MIKHAIL Gorbachev's invitation of South Korean President Roh Tae Woo to San Francisco dramatizes a Moscow-Seoul warming that holds the potential to extend de'tente from Europe into Asia and eventually to reunify Korea.

Two huge armies face each other across a tense line in Korea, which, of the four countries left divided by World War II, remains the one that could explode (again) in war. To ease the conflict somewhat, the United States, while staying faithful to its longtime ally South Korea, has edged into a limited formal dialogue with Moscow's and Beijing's ally, the hermit state of Communist North Korea. Meanwhile, the Soviet Union has also crossed alliance lines, increasing contacts with the South by trade, by participation in the 1988 Seoul Olympics and now by a nimble political initiative promising the establishment of formal ties. The sequence gives Moscow and Seoul a far closer and more conspicuous connection than Washington and Pyongyang, North Korea's capital, and may stimulate some competitive diplomacy in return.

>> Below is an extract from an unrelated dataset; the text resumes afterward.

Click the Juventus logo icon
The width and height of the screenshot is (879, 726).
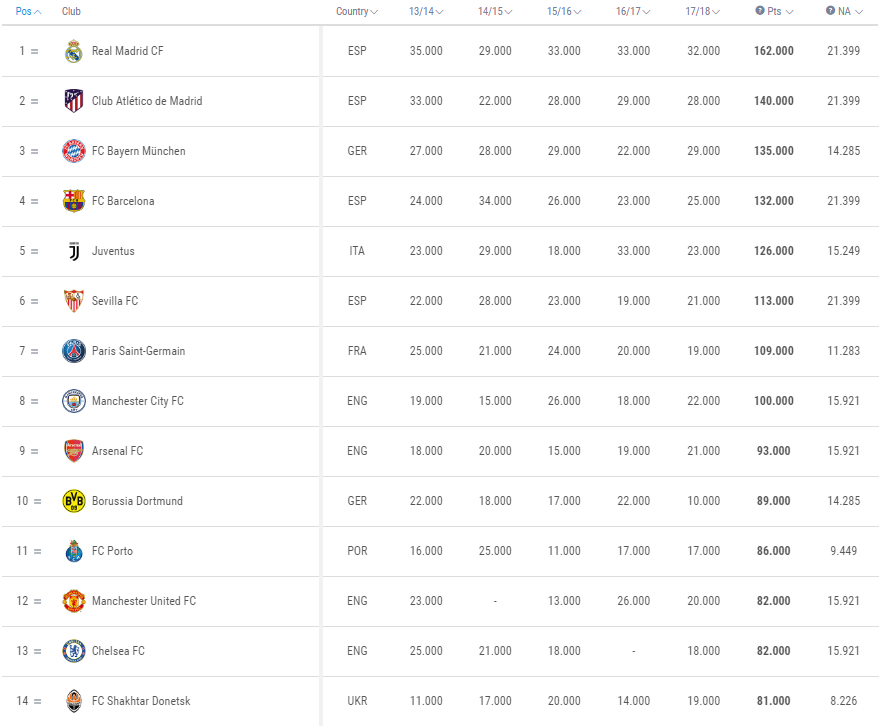[x=73, y=251]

As welcome as such exchanges are, more is required to bring the Korean peninsula peace and security. Right off, the Soviets need to begin matching Washington's careful military retrenchment in South Korea with a similar retrenchment in North Korea; the two big powers together should see to a controlled military stand-down. North Korea's other nearby patron, China, which has been widening its own links to Seoul, must naturally be consulted on a Korean settlement. Japan, economic powerhouse of East Asia, also has to be drawn in.

A Korean settlement, of course, cannot be imposed from outside. It can only arise from negotiations among Koreans. South Korea, its longing for reunification tempered by deep and well-justified suspicion of Northern treachery, has nonetheless devised an American-encouraged ''North policy'' of economic and political outreach to the divided country's other half, and especially to the other half's patrons and friends. North Korea has remained largely defiant and inflexible, and it has seemed it would stay so at least as long as Kim Il Sung is in charge -- unless the North's 78-year-old Stalinist dictator draws the proper conclusion from the Gorbachev-Roh breakthrough and decides that his country must adjust to new times, too. That is the key to peace -- and it is also a long shot.